İdeolojik yakınlıkları var diye YÖK ve üniversiteleri destekten geri durmayan Patronlar Kulübü TÜSİAD, eğitim çıkmazında gelinen noktada feryat ediyor. TÜSİAD, verimlilikle bağının en zayıf olan kesimin yükseköğretim ile yönlendirmesiz ortaöğretim olduğunu açıkladı.
50 ÜLKE ARASINDA 40'INCIYIZ
Haziran ayında Koç Üniversitesi ile TÜSİAD işbirliğinde gerçekleştirilen "Büyüme Tartışmaları" kitap haline getirildi. Toplam 182 sayfalık kitabın "Eğitim ve Büyüme Tartışmaları Tebliğleri" bölümünde "büyüme ve kalkınma problemi"nin en önemli boyutunu eğitim ve verimlilik artışı arasındaki ilişkinin oluşturduğu, incelenen 50 ülke arasında bu parametrelerde en kötü durumda bulunan 10 ülke içinde Türkiye'nin ilk sırada yer aldığı kaydedildi. Kitaptaki verilere göre, 1975-2002 yılları arasında ülkelerin verimlilik düzeyi listesinde İsviçre yüzde 108 olan verimlilik artış oranını 2002'de yüzde 165'e taşıyarak, iki tarihte de birinciliğini korudu. Türkiye ise aynı çizelgede, 1975 yılında yüzde 20 ile 49 ülke içinde 41'inci sırada yer alırken 2002'de ise yüzde 18 ile 40'ıncı sırada yer aldı. Türkiye böylece verimliliği artırmak bir yana iki puanlık bir gerileme de sergiledi. Aradan geçen 27 yıllık sürede Türkiye'nin altında yer alan Filipinler ve Paraguay ise son çizelgede birkaç basamak yukarı çıkarak, Türkiye'yi geride bıraktılar. Tebliğler Kitabı'nda şöyle denildi:
"Çalışmamızda, Türkiye ekonomisinde verimlilik artışının görece zayıf olduğu sonucuna varılmıştır. İncelenen 50 dolayında ülkenin ortalaması ile kıyaslandığında ülkemizde verimlilik artışı zayıf kalmıştır. Yaptığımız çalışma, eğitim-verimlilik ilişkisinin ortaya konulması ve Türkiye'nin bu gösterge itibarıyla diğer ülkelere kıyasla bulunduğu konumu belirginleştirmek adına oldukça çarpıcı sonuçlara ulaşılmıştır. İlköğretim, ortaöğretim ve yükseköğretimde okullaşma oranı ile işgücünün ortalama eğitim süresi değişkinliklerindeki iyileşmenin verimlilik artışına önemli katkı yapığı bulgusuna ulaşılmıştır."

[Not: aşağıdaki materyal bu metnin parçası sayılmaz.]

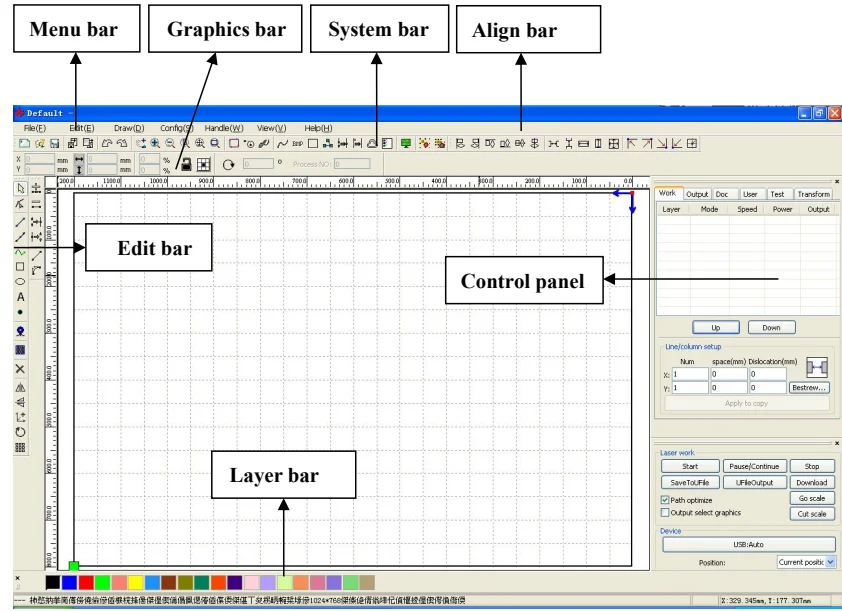Click the Download button

812,483
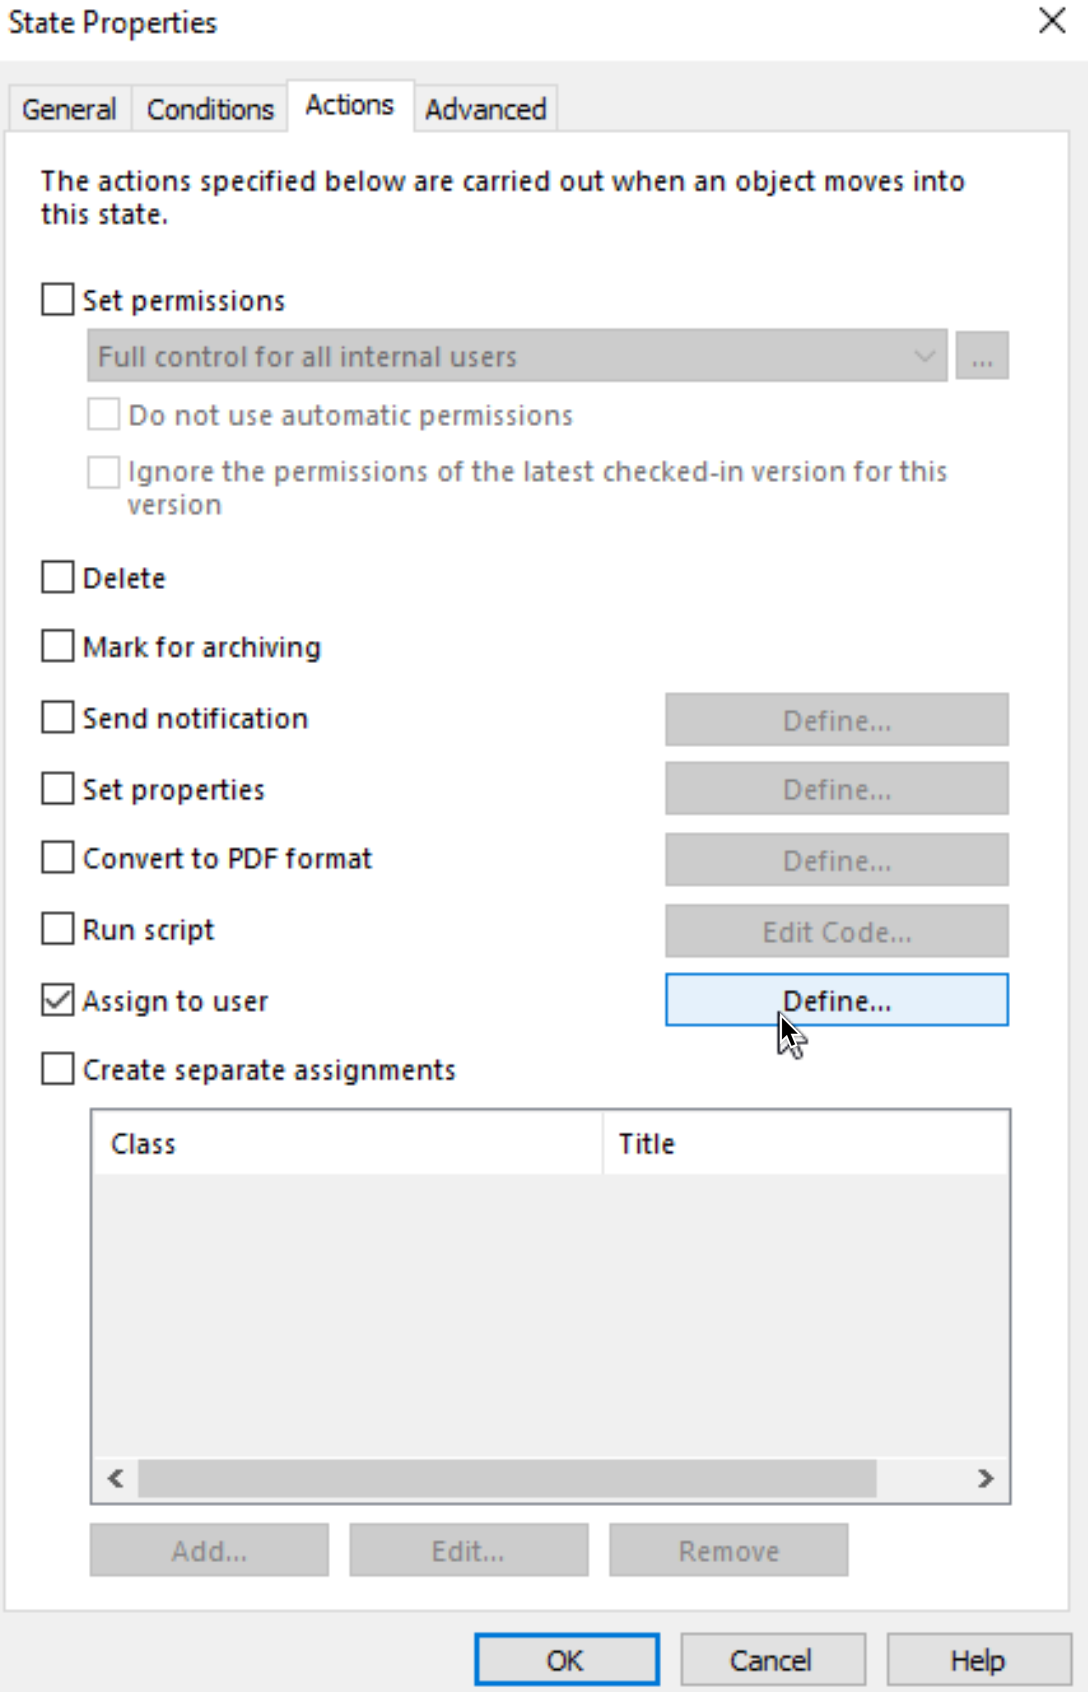Open permissions browse ellipsis button
This screenshot has height=1692, width=1088.
pyautogui.click(x=982, y=356)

MESLEKİ EĞİTİM TEŞVİK EDİLMELİ
Avrupa Birliği bünyesinde eğitim-verim ilişkilerini güçlendiren programlara da yer verilerek Türkiye için model gösterilen TÜSİAD'ın Tebliğler Kitabı'nda, Avrupa Bölgesel Kalkınma Fonu (ERDF) bünyesindeki Avrupa Sosyal Fonu'nun (ESF) çalışma öncelikleri anlatıldı. Kitapta, ESF'nin önceliklerinin, "İşsizliği önlemek, uzun dönemli işsizliklere yer vermemek için aktif işgücü piyasası politikaları geliştirmek, hayat boyu öğrenme politikası bağlamında mesleki eğitimi teşvik etmek, girişimciliği, yenilikçiliği, nitelikli işgücünü teşvik etmek, kadınların işgücü piyasasına aktif katılımını sağlayıcı tedbirleri almak" olduğu belirtildi.
EĞİTİM VE VERİM İLİŞKİSİ
TÜSİAD'ın Tebliğler Kitabı'nda, çok farklı yöntemlerle yapılan bütün araştırmalar sonucunda yükseköğretim ve ortaöğretimdeki "eğitim-verim" ilişkisinin en zayıf düzeyde olduğunun belirlendiği anlatıldı. Kitabın diğer bölümlerinde ortaöğretimde öğrencilerin ilgi ve becerilerine göre "yönlendirilmesi" gerekliliğinden söz edilirken, yönlendirmeyi ortadan kaldıran, eğitimde çeşitliliği engelleyen 8 yıllık kesintisiz eğitim ile YÖK ve üniversitelerin aynı doğrultudaki tutumlarına temas edilmemesi ise dikkat çekti. Kitapta, "Eğitim hizmetinin özünde bir kamusal mal olduğu ve bireylere fırsat eşitliği temelinde sunulması gerektiği" vurgulanarak, kamu, özel kesim ve sivil toplum kuruluşları arasında sıkı bir işbirliğinin gerekliliğine işaret edildi.